What to do:
Keeping every word the same, give again only the lines from the one with "Click the 6 Aug x-axis date label" through the end of the data, both included, and leave every picture out.
━━━━
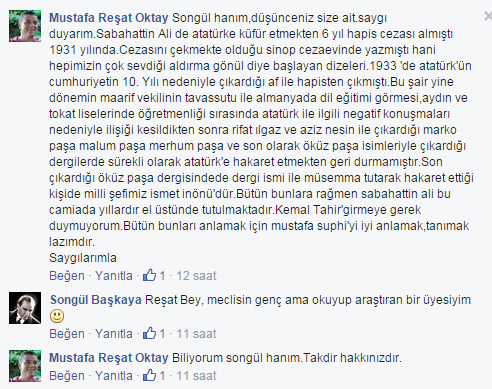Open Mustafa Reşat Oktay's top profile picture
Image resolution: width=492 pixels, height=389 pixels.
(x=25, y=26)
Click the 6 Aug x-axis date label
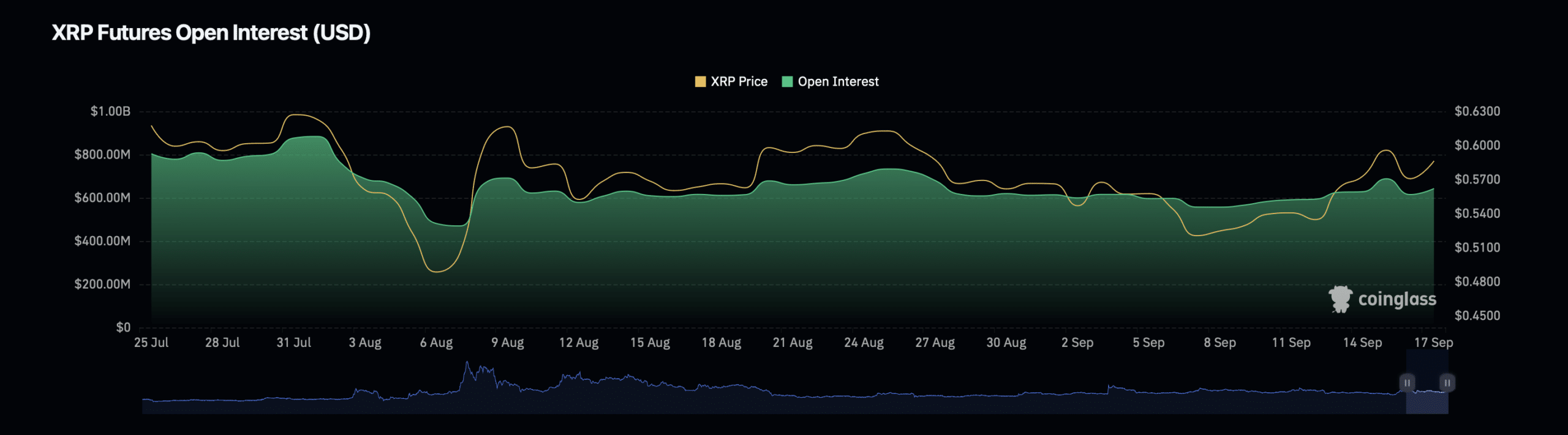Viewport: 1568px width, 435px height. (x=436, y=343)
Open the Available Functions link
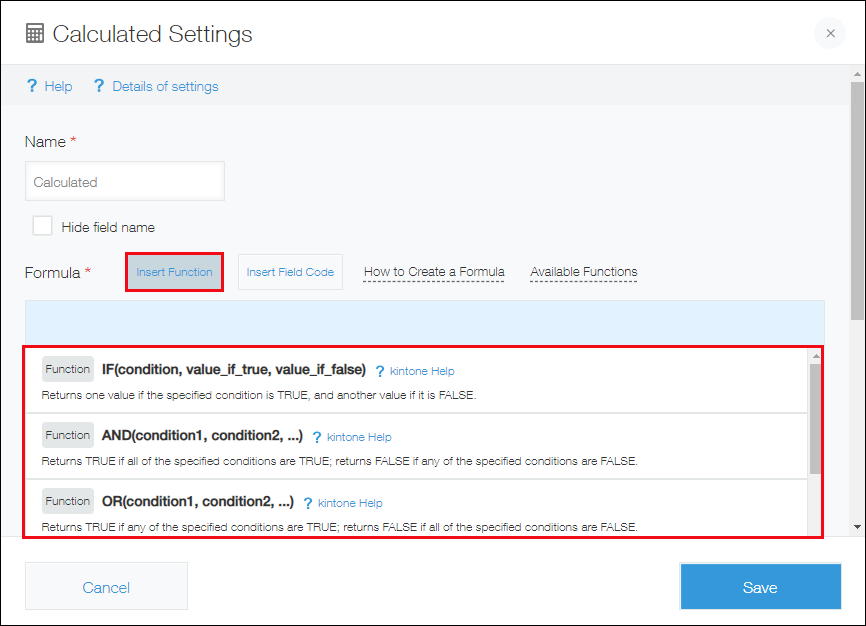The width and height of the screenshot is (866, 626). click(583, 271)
━━━━
Result of this task:
Click the 6 Aug x-axis date label
Viewport: 1568px width, 435px height. (x=436, y=343)
Open the Available Functions link
The width and height of the screenshot is (866, 626). click(583, 271)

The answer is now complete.